A spiritual journey in the Massif Central hits home

Jesuit Charles Wright’s beautiful meditation on life and God has become a surprise success in France

Last year, a French friend sent me a copy of Charles Wright’s Le chemin des estives (roughly translated as Walking Through Mountain Pastures), thinking, rightly, that it would appeal to me. Published in 2021 and partly written during the Covid crisis, it is a beautiful meditation on life and God. It recounts Wright’s experience as a Jesuit scholastic of being dropped off with a companion, Benoît Parsac, in a village in the Massif Central with virtually no money, no phone or access to the internet, with the instruction that they must walk 700km through the mountainous terrain while depending on charity and their resourcefulness to survive.

Towards the beginning of their adventure, Charles notes how Catholicism in France no longer speaks to the vast majority of the population, who rarely attend Mass or receive the sacraments – I was struck by the resemblance between this and what is happening in Ireland. When the two scholastics arrive at an ornate church in a small village, it strikes Charles that in the future visitors to these buildings will be like anthropologists marvelling at the practices of a strange tribe. They will scrutinise the iconography on the walls, the pews where people used to kneel before statues of revered figures of the Christian tradition and they will wonder: What sort of cult were these people part of?

I am reminded of Philip Larkin’s poem, Church Going, where he visits a church out of curiosity, not faith, and imagines a time when even faith’s poor relation, superstition, has died out:

“And what remains when disbelief has gone?/ Grass, weedy pavement, brambles, buttress, sky,/ A shape less recognizable each week,/ A purpose more obscure.”


In a similar vein, when observing the astounding beauty all around them, Charles asks Parsac if the word God itself is not a desecration? After all, true love involves going beyond language, images, beyond the very idea of the divine. It would appear as though the journey through the mountains and having the time to reflect on existence is pushing Charles to re-evaluate his relationship with God – just as his Jesuit superiors would have wished. He begins to doubt if it is even a good idea to follow blindly the rules of a religious order. The true Christian path, he believes, demands first of all knowing and being true to oneself, which is an essential prelude to discovering God.

The reaction of the people they approach looking for bread and accommodation shows the degree to which one is nearly always judged on appearances. The bearded, dishevelled young men arriving on their doorsteps initially inspire fear. Doors are opened to them only after Wright and his companion begin explaining the purpose of their expedition and the villagers discover that these two men are cultured, intelligent individuals, who are capable of conversing knowledgably about philosophy, politics and literature.
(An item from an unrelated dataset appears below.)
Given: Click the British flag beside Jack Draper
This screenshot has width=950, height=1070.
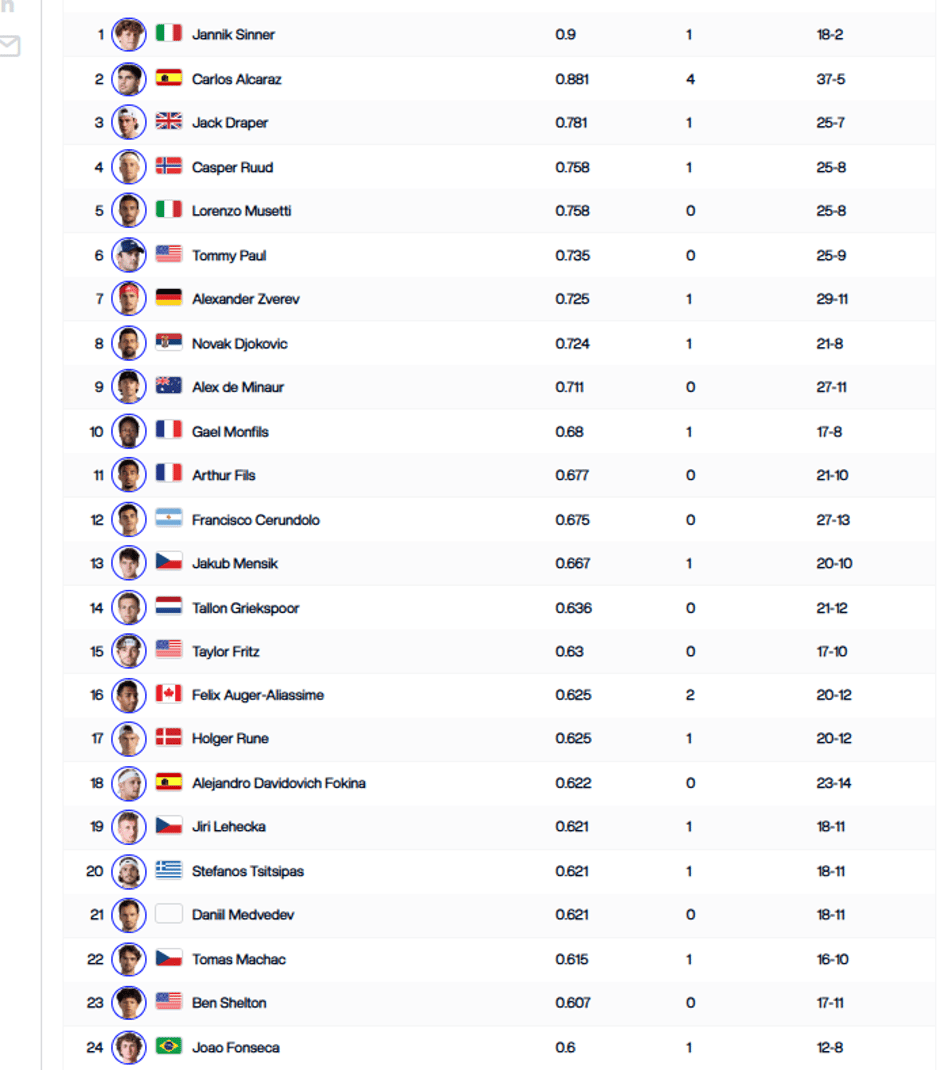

The most likely place to find an unconditional welcome is in the presbyteries attached to churches, where the (mostly elderly) priests are quick to see beyond the shabby appearance of the new arrivals and to suspect that they are embarked on a spiritual quest. Charles is encouraged by the humility that characterises the priests they encounter. Like Jesus, they do not judge and the meals they provide are simple expressions of Christian charity, a type of Eucharist in effect.
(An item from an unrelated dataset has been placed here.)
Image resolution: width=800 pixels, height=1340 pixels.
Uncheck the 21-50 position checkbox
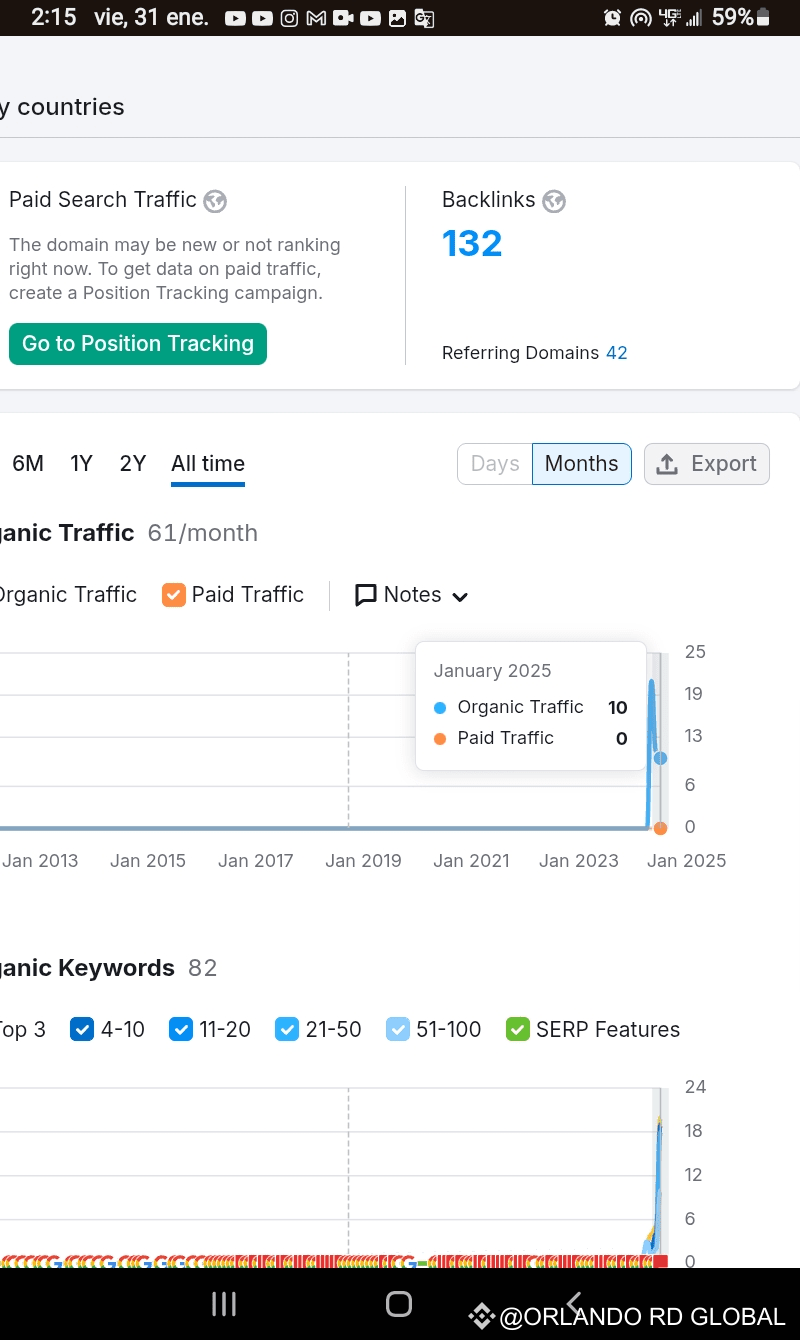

The important thing about Le chemin des estives is the manner in which the journey of Charles and Benoît becomes the reader’s own journey. The two men are different personalities and inevitably have some heated exchanges, but equally they depend on one another to keep going, to finish the quest that their superiors have set for them. Charles regularly quotes from Rimbaud and de Foucauld, whose mysticism consisted of forgetting about themselves and being open to the words of others, often making them their own.
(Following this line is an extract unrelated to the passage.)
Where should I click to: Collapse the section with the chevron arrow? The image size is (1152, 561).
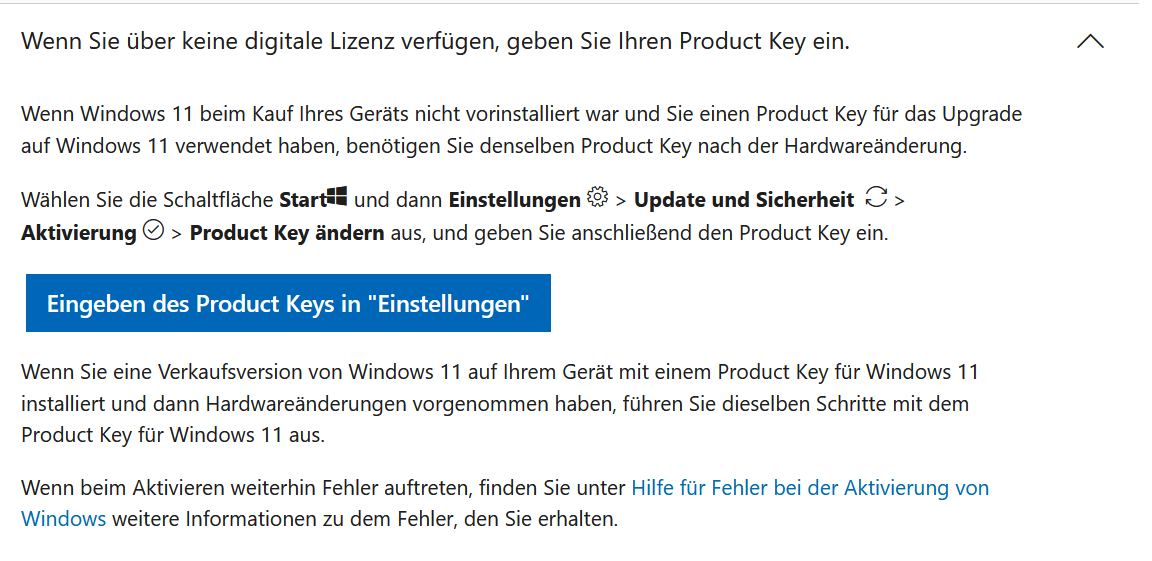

At the end of their journey, Charles and Benoît find themselves in a monastery where the chanting of the monks achieves a type of transcendence. The two men have travelled a long distance, but the journey has been as much spiritual as physical. Charles realises that his character is not suited to being part of a religious order. Benoît, on the other hand, decides to stay with the Jesuits.

The huge success in France of Wright’s description of his rediscovery of the joys of nature through disconnecting from the global community and embarking on a spiritual odyssey is not surprising when one considers the growing awareness of the vulnerability of the planet due to the climate crisis and the diminution of traditional religious faith.

Wright notes towards the end of his book that a successful existence is not necessarily a busy one, that true happiness can equally be found in whiling away hours carelessly, truly ‘seeing’ the beauty all around us, listening to the silence. When an English translation of this book comes out (as it inevitably will), it will be widely read and appreciated, as it reflects the obvious need people feel for spiritual sustenance in an increasingly secular world, something which is as evident in contemporary Ireland as it is in France.